──────── Records for processing
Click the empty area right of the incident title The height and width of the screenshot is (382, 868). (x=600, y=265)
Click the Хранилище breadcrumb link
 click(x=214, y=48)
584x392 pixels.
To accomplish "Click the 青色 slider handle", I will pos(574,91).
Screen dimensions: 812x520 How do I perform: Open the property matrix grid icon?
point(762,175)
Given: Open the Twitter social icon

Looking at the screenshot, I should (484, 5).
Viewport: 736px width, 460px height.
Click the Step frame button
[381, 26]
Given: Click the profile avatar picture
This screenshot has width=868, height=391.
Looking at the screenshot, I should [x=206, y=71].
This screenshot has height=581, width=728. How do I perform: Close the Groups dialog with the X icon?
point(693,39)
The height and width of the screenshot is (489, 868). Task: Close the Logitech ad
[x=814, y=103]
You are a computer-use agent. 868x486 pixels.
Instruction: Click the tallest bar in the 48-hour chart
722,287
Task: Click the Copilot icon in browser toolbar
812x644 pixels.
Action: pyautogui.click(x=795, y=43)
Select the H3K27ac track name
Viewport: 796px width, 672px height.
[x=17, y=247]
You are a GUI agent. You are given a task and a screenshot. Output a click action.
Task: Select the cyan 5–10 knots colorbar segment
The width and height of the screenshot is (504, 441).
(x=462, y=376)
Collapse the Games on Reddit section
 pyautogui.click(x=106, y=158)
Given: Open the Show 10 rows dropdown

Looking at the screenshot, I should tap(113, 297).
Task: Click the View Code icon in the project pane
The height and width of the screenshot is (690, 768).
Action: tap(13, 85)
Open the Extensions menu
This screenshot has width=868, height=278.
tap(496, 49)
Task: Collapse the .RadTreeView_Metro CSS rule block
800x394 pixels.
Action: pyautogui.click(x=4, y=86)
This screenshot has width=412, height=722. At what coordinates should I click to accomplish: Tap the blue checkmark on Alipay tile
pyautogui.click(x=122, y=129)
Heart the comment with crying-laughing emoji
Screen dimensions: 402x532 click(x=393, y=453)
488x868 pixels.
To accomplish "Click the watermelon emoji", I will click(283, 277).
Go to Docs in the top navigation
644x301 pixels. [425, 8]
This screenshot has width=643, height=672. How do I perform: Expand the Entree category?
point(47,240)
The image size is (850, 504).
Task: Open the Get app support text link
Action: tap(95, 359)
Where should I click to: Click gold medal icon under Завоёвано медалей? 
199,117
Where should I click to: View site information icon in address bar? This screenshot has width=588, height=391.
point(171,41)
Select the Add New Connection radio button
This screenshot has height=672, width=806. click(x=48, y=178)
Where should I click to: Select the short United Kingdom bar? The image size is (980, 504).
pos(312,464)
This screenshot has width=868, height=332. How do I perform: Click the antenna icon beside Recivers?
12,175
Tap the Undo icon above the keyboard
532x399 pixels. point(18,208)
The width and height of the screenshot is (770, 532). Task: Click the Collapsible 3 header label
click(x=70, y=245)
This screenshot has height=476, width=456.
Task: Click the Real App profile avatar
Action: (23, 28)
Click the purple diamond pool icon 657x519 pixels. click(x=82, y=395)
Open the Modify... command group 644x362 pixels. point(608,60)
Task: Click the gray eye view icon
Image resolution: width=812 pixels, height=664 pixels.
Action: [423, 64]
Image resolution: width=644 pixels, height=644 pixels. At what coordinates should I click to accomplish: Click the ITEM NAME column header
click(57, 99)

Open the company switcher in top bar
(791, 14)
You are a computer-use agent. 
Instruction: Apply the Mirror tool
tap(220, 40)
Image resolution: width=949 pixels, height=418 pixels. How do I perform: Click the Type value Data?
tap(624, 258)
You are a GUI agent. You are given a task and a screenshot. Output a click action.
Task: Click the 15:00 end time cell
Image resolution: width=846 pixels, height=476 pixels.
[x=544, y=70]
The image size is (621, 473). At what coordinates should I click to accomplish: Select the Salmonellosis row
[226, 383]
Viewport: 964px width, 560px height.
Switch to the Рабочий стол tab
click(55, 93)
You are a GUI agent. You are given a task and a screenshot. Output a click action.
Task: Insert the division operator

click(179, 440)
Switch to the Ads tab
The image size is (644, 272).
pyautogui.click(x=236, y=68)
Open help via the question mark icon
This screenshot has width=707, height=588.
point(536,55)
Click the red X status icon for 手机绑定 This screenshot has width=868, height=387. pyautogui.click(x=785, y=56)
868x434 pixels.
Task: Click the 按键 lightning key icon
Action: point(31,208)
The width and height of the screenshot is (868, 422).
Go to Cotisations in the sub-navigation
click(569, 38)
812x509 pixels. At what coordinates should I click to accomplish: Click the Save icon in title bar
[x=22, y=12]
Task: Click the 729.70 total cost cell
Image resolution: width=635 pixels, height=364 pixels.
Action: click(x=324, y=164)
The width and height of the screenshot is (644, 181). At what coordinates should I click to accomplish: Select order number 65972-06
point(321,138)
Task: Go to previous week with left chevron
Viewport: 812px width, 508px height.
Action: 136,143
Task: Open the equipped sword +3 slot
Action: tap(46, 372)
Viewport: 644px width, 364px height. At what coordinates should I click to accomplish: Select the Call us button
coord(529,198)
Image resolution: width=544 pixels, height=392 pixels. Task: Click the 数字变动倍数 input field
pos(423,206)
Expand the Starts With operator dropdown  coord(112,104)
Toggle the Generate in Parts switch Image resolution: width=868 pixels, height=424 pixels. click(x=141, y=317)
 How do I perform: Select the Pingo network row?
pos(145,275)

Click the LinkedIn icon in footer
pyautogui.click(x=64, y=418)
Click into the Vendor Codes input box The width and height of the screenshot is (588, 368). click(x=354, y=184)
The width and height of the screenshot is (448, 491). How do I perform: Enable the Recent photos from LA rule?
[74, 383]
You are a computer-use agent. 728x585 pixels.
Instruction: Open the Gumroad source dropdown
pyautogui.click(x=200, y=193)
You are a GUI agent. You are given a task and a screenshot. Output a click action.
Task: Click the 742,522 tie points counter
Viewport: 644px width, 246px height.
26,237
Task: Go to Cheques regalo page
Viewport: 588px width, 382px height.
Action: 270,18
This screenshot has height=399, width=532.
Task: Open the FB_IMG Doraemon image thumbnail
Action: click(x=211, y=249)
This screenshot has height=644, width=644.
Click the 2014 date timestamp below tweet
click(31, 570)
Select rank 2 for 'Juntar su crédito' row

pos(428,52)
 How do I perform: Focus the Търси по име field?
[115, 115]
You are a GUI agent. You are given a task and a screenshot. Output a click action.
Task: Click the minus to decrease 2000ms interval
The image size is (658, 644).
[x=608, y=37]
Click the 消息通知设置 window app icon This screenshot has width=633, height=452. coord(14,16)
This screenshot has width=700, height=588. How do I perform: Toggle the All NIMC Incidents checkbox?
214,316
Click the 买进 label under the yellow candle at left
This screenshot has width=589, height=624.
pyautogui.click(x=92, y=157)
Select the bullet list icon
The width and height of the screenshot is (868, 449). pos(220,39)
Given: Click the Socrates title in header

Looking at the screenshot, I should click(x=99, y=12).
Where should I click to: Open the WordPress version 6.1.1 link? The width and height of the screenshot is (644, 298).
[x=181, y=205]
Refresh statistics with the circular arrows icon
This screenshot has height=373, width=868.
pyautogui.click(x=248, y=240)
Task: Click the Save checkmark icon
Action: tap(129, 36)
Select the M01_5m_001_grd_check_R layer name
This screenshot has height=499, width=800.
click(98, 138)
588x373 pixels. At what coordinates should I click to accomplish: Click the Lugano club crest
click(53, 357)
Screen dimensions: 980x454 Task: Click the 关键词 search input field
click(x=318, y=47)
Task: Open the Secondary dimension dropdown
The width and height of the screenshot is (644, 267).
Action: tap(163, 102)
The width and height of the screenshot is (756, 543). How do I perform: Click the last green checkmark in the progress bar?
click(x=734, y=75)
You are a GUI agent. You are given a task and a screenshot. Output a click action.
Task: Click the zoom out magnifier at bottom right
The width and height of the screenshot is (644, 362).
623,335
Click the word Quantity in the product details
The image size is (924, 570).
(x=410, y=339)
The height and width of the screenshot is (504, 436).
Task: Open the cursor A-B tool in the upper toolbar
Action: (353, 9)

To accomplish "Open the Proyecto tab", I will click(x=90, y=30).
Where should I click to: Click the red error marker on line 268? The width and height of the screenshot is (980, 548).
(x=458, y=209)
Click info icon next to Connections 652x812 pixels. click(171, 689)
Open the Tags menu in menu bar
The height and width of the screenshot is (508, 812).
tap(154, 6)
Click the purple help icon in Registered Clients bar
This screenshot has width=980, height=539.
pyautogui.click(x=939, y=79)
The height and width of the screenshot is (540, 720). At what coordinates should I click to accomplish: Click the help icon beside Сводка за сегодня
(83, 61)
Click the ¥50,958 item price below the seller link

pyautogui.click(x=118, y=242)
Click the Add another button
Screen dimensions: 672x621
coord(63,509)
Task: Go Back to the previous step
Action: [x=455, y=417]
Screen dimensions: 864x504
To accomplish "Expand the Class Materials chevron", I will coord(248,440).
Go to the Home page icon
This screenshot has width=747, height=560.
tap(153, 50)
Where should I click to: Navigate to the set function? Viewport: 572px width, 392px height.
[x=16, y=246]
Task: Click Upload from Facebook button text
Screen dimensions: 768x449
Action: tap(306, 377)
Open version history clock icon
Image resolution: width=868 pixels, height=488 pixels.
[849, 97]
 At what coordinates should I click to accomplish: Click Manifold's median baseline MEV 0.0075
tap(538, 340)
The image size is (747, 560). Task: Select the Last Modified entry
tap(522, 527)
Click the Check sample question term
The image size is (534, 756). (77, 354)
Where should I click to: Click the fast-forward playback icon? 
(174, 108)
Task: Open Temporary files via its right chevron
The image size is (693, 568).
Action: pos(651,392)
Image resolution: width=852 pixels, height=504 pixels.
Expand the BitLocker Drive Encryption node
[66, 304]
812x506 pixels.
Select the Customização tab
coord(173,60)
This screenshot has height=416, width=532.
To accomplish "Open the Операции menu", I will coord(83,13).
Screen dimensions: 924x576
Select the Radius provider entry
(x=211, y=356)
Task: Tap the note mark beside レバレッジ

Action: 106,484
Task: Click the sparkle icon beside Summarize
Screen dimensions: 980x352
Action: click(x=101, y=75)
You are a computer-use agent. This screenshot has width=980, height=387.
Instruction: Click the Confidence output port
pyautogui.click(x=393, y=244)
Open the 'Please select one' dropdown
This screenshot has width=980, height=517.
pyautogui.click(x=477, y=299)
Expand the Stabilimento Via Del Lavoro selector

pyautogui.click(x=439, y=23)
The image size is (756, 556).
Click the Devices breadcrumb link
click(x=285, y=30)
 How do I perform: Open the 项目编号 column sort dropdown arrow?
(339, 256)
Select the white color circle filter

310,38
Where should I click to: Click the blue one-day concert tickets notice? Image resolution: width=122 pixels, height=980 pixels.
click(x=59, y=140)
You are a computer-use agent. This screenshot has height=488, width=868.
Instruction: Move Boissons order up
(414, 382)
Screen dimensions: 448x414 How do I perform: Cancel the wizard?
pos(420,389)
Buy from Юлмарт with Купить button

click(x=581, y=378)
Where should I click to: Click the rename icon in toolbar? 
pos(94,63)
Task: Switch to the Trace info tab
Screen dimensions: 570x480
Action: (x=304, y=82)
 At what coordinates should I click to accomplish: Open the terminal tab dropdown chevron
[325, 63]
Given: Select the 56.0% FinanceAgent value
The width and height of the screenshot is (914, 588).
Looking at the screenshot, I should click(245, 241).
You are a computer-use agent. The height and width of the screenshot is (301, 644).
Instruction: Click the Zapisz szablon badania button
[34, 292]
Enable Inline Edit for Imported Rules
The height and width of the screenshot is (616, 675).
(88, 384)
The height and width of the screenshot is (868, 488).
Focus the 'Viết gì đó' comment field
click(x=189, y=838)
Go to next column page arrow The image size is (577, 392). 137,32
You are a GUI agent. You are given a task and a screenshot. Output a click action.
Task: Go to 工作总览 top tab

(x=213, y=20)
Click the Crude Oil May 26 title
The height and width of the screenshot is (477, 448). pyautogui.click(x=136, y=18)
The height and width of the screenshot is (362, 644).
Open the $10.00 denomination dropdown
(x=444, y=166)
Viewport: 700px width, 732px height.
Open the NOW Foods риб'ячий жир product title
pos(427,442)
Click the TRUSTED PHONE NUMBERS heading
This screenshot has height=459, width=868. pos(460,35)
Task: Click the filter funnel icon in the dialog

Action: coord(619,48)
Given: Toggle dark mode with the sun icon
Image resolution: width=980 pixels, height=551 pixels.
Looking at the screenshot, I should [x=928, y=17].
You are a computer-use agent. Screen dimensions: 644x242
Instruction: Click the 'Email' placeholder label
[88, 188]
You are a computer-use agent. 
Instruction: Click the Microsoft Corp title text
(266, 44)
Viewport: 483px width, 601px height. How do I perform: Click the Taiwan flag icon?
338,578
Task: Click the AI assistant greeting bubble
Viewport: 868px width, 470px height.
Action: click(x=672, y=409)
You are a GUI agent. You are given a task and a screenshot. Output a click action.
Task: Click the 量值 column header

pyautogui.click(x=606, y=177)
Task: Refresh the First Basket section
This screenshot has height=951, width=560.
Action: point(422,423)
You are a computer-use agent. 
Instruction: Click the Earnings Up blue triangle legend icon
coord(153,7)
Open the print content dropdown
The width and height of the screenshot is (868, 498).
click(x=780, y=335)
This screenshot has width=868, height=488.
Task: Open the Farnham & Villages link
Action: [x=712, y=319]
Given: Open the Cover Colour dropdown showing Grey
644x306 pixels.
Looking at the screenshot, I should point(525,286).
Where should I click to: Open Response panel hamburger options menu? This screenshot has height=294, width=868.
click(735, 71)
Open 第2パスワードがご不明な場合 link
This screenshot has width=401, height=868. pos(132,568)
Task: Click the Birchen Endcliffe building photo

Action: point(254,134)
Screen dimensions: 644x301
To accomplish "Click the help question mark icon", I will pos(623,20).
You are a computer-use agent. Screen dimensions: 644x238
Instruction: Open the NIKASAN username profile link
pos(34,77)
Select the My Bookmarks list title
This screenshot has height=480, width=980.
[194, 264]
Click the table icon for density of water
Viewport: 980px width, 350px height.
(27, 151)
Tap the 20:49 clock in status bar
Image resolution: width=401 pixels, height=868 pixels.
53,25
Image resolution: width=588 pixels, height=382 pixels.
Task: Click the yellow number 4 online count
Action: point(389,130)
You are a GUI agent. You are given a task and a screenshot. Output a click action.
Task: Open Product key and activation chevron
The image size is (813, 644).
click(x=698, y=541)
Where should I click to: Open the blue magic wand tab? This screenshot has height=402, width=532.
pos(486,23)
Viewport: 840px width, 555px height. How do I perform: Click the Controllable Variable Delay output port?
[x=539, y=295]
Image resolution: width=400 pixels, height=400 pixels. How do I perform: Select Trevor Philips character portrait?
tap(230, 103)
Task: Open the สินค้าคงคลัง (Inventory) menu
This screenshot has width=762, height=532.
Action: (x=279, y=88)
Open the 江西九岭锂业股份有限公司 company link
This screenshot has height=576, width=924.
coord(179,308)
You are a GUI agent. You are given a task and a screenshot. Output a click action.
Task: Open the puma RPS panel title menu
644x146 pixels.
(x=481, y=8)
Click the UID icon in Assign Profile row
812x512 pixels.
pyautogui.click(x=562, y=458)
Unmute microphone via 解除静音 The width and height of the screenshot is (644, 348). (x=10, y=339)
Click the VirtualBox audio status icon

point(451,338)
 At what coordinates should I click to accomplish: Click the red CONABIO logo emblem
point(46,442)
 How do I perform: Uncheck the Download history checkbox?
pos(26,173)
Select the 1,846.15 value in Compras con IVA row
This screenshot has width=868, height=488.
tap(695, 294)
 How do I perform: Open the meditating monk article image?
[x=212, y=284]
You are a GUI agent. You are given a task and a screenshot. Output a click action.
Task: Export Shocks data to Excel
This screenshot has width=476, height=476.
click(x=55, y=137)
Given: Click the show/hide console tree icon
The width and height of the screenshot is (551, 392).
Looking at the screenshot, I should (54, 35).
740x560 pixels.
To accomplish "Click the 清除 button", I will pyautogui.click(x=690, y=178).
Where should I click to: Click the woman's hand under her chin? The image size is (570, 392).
────────────────
- **Task description**: Wherever a line in the data above holds "purple", copy that line.

- **Exercise solution**:
Click the purple diamond pool icon 657x519 pixels. click(x=82, y=395)
Click the purple help icon in Registered Clients bar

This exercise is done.